— BEGIN INFORMATION GIVEN —
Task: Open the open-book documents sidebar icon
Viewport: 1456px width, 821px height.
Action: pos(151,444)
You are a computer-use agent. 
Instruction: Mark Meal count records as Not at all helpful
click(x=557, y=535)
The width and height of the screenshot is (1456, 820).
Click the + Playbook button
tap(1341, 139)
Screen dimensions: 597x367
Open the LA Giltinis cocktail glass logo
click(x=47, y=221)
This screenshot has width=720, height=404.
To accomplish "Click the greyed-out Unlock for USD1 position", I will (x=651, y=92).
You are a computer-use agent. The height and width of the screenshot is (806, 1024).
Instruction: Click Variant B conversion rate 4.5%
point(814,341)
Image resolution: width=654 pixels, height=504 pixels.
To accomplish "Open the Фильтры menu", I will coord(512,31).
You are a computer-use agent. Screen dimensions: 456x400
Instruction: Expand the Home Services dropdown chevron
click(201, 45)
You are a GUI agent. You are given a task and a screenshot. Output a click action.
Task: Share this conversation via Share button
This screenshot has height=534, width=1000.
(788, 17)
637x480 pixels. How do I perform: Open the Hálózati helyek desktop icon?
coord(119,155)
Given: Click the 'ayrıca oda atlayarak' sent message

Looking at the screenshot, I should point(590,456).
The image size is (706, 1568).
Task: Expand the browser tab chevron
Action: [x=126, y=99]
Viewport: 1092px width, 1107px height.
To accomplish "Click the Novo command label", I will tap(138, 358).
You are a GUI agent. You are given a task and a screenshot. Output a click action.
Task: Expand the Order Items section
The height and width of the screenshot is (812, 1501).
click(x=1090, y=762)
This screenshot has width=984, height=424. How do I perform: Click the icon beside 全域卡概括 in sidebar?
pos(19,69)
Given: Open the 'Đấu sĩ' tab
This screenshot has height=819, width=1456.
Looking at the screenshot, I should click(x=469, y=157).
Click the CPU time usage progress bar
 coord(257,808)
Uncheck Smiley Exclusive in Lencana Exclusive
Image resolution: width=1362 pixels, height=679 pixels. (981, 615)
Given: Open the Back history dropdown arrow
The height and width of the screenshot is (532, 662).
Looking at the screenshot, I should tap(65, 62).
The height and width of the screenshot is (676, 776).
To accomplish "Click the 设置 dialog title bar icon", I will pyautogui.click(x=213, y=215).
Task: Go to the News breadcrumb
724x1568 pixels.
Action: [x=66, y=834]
— END INFORMATION GIVEN —
Reproduce all of the entries above verbatim, line for line, with no changes.

Task: Open the open-book documents sidebar icon
Viewport: 1456px width, 821px height.
Action: pos(151,444)
You are a computer-use agent. 
Instruction: Mark Meal count records as Not at all helpful
click(x=557, y=535)
The width and height of the screenshot is (1456, 820).
Click the + Playbook button
tap(1341, 139)
Screen dimensions: 597x367
Open the LA Giltinis cocktail glass logo
click(x=47, y=221)
This screenshot has width=720, height=404.
To accomplish "Click the greyed-out Unlock for USD1 position", I will (x=651, y=92).
You are a computer-use agent. The height and width of the screenshot is (806, 1024).
Instruction: Click Variant B conversion rate 4.5%
point(814,341)
Image resolution: width=654 pixels, height=504 pixels.
To accomplish "Open the Фильтры menu", I will coord(512,31).
You are a computer-use agent. Screen dimensions: 456x400
Instruction: Expand the Home Services dropdown chevron
click(201, 45)
You are a GUI agent. You are given a task and a screenshot. Output a click action.
Task: Share this conversation via Share button
This screenshot has height=534, width=1000.
(788, 17)
637x480 pixels. How do I perform: Open the Hálózati helyek desktop icon?
coord(119,155)
Given: Click the 'ayrıca oda atlayarak' sent message

Looking at the screenshot, I should point(590,456).
The image size is (706, 1568).
Task: Expand the browser tab chevron
Action: [x=126, y=99]
Viewport: 1092px width, 1107px height.
To accomplish "Click the Novo command label", I will tap(138, 358).
You are a GUI agent. You are given a task and a screenshot. Output a click action.
Task: Expand the Order Items section
The height and width of the screenshot is (812, 1501).
click(x=1090, y=762)
This screenshot has width=984, height=424. How do I perform: Click the icon beside 全域卡概括 in sidebar?
pos(19,69)
Given: Open the 'Đấu sĩ' tab
This screenshot has height=819, width=1456.
Looking at the screenshot, I should click(x=469, y=157).
Click the CPU time usage progress bar
 coord(257,808)
Uncheck Smiley Exclusive in Lencana Exclusive
Image resolution: width=1362 pixels, height=679 pixels. (981, 615)
Given: Open the Back history dropdown arrow
The height and width of the screenshot is (532, 662).
Looking at the screenshot, I should tap(65, 62).
The height and width of the screenshot is (676, 776).
To accomplish "Click the 设置 dialog title bar icon", I will pyautogui.click(x=213, y=215).
Task: Go to the News breadcrumb
724x1568 pixels.
Action: [x=66, y=834]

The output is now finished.